Par exemple, alors que Johnson et Trump sont critiqués quotidiennement par la majorité de leurs médias nationaux respectifs et doivent compter sur la loyauté sans réserve de leur complexe médiatique conservateur favorable, les dirigeants populistes de droite radicale en Hongrie et en Pologne ont le plein contrôle des médias d'État, qui se vantent du faible niveau d'infections, sans parler à leur public du faible niveau de tests dans le pays.

Il est beaucoup trop tôt pour faire de grandes prédictions sur la façon dont le coronavirus va changer le monde.

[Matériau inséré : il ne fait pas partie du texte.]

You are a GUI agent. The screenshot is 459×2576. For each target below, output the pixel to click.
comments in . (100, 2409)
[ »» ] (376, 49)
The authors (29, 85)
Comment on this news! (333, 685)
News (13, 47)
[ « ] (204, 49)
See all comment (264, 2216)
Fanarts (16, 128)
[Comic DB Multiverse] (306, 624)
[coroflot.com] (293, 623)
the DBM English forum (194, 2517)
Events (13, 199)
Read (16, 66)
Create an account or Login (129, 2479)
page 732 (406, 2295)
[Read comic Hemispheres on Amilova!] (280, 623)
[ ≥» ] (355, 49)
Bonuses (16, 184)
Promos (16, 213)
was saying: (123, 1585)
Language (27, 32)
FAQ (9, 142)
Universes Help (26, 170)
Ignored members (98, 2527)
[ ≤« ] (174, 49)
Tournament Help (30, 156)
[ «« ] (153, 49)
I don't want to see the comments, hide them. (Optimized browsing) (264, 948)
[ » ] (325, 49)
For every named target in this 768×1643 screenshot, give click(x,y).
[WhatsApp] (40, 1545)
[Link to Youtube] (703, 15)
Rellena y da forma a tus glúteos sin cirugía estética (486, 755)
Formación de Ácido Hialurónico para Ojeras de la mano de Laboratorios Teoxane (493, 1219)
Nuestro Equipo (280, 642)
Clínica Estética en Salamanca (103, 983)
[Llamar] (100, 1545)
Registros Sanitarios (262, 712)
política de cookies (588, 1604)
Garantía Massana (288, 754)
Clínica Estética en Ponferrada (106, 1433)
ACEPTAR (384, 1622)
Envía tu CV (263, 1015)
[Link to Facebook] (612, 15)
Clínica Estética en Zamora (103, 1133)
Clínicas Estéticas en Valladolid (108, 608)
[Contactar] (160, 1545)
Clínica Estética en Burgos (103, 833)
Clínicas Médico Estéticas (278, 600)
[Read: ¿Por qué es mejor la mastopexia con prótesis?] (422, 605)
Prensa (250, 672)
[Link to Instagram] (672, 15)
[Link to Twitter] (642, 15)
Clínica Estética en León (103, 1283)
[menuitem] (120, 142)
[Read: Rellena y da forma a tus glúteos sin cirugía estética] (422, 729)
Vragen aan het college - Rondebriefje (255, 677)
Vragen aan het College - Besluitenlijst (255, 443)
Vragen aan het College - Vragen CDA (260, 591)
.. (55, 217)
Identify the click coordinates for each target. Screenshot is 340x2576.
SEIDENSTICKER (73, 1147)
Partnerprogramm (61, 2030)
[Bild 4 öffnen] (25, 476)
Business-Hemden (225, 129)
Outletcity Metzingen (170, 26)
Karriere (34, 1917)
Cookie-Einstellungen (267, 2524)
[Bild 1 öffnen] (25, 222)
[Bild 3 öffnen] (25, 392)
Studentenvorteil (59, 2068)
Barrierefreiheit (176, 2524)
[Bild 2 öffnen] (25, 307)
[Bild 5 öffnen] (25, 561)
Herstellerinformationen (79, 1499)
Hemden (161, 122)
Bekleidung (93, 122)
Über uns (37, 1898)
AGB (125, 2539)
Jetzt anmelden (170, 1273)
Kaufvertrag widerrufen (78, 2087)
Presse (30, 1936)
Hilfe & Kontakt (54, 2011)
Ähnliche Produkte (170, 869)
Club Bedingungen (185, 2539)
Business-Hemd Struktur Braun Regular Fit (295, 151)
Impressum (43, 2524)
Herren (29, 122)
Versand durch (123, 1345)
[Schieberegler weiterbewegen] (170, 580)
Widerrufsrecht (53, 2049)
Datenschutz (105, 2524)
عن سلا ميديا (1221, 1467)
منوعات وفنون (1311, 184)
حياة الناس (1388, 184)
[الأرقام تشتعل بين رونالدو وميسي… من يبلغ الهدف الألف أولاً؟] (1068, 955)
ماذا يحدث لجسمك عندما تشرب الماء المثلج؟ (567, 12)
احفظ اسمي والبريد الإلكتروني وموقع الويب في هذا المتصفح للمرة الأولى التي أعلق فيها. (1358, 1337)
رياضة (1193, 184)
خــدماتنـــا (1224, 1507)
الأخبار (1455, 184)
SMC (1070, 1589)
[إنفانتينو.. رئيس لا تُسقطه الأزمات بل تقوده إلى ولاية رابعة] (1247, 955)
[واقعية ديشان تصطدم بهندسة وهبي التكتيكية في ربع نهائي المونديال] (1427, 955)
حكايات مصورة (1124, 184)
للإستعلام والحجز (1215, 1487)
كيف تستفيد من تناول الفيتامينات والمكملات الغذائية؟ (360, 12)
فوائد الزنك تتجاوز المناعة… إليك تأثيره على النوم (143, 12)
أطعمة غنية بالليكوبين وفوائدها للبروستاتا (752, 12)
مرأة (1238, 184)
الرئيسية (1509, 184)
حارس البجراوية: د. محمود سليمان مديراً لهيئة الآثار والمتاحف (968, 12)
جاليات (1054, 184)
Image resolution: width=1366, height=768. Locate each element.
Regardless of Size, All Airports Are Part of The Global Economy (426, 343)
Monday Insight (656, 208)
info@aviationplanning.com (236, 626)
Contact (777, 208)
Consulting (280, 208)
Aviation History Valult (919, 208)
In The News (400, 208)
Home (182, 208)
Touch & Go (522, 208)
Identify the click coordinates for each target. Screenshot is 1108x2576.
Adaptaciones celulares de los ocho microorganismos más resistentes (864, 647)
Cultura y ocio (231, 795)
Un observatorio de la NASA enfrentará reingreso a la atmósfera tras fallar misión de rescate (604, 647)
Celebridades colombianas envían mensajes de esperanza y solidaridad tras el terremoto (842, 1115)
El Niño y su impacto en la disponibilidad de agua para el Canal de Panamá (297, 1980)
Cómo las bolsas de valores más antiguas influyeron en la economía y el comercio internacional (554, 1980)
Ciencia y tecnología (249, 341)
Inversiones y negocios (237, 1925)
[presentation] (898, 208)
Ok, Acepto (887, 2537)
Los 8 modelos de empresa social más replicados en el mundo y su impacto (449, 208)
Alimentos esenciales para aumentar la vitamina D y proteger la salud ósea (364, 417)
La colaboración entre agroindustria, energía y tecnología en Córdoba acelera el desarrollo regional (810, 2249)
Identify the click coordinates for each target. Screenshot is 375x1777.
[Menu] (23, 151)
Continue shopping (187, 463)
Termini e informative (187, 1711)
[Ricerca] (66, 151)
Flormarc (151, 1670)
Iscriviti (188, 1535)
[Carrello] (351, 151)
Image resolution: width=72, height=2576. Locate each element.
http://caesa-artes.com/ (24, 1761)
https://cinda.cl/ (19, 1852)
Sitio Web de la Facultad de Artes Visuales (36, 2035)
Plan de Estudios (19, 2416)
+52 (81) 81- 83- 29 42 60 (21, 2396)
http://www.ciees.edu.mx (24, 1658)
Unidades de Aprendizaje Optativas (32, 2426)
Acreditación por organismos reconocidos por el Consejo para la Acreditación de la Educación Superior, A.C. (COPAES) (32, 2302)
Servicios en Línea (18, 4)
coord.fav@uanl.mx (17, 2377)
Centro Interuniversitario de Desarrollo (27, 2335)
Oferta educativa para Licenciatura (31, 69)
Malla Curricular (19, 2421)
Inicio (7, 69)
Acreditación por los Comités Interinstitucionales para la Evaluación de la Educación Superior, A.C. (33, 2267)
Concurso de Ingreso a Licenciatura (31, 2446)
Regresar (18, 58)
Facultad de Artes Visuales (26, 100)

Mais nous pouvons déjà dire qu'il ne «tuera certainement pas le populisme», pour la simple raison que le «populisme» n'a pas de réponse unitaire à la pandémie. Sur la base de l'expérience historique récente, je mettrais mon argent sur la crise des coronavirus ayant au mieux un effet global modéré sur les populistes: certains gagneront, certains perdront et d'autres resteront les mêmes.